Volatility Boosts Interest in Hedge Funds

https://uploads.toptal.io/blog/image/124737/toptal-blog-image-1510835962829-b778cc89ba6f228e357eb8307cc149a1.png

(HedgeCo.Net) Macro-economic instability and geopolitical uncertainty are driving renewed interest from large asset-owners in hedge funds. An article from Investment Magazine Australia reports that increased volatility is prompting pension funds and sovereign wealth funds to revisit hedge-fund allocations. Investment Magazine
Key observations:

  • Institutional investors are shifting to more “skill-based” or idiosyncratic hedge-fund managers, rather than broad market strategies. Investment Magazine
  • Liquidity, fees, transparency and strategy diversification are rising as top considerations in allocator decisions.
  • Some former skeptics of hedge funds are now viewing them as portfolio “insurance” amid rising correlation among traditional assets.

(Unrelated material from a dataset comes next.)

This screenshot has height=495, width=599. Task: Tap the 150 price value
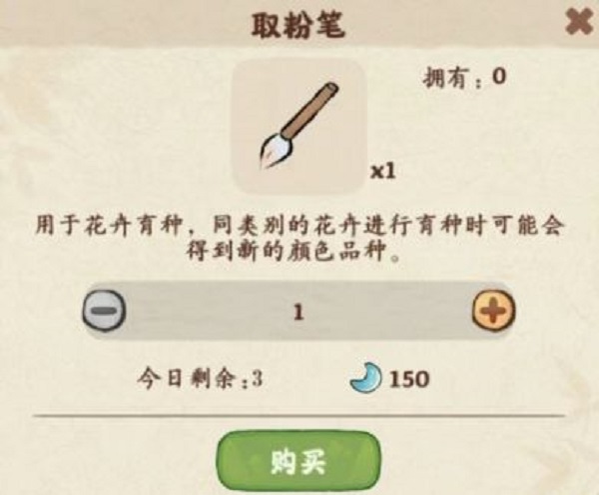[409, 379]
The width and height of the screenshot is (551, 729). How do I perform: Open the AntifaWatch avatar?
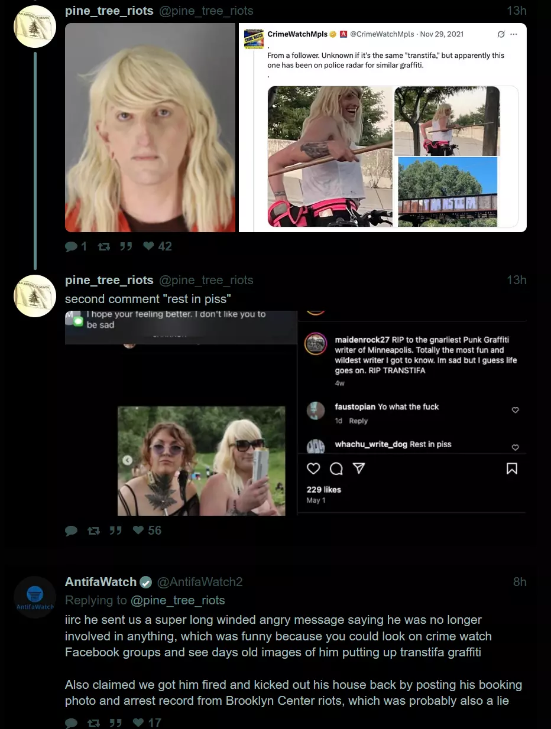pyautogui.click(x=35, y=597)
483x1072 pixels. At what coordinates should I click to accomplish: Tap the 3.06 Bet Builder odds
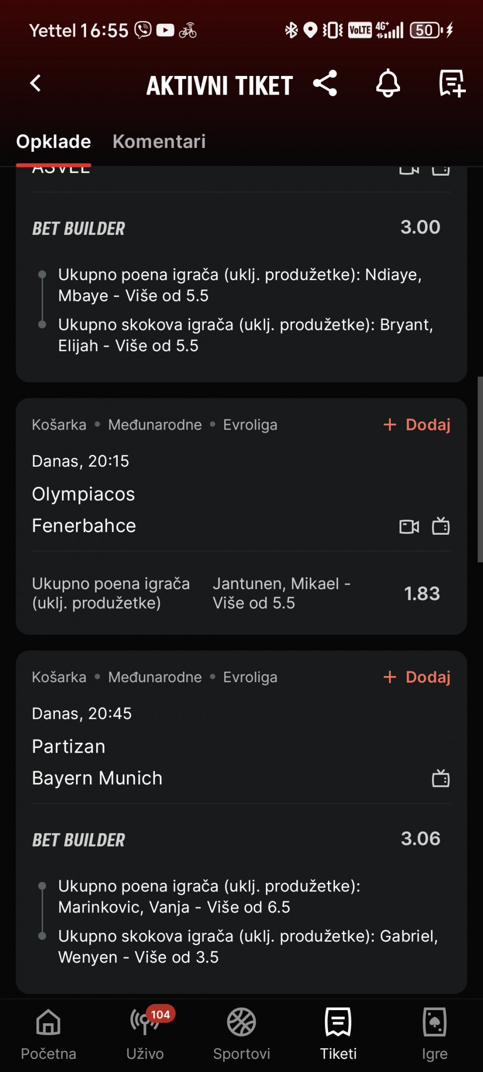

Why this matters: If allocators increase hedge-fund allocations meaningfully, we could see further inflows (and industry growth). It also means increased competition among hedge funds to demonstrate differentiation, performance and client alignment.

Watch for: How much incremental capital flows from pension/sovereign funds, whether lock?up terms become more flexible, and how hedge-fund fee models respond to demands from large institutional investors.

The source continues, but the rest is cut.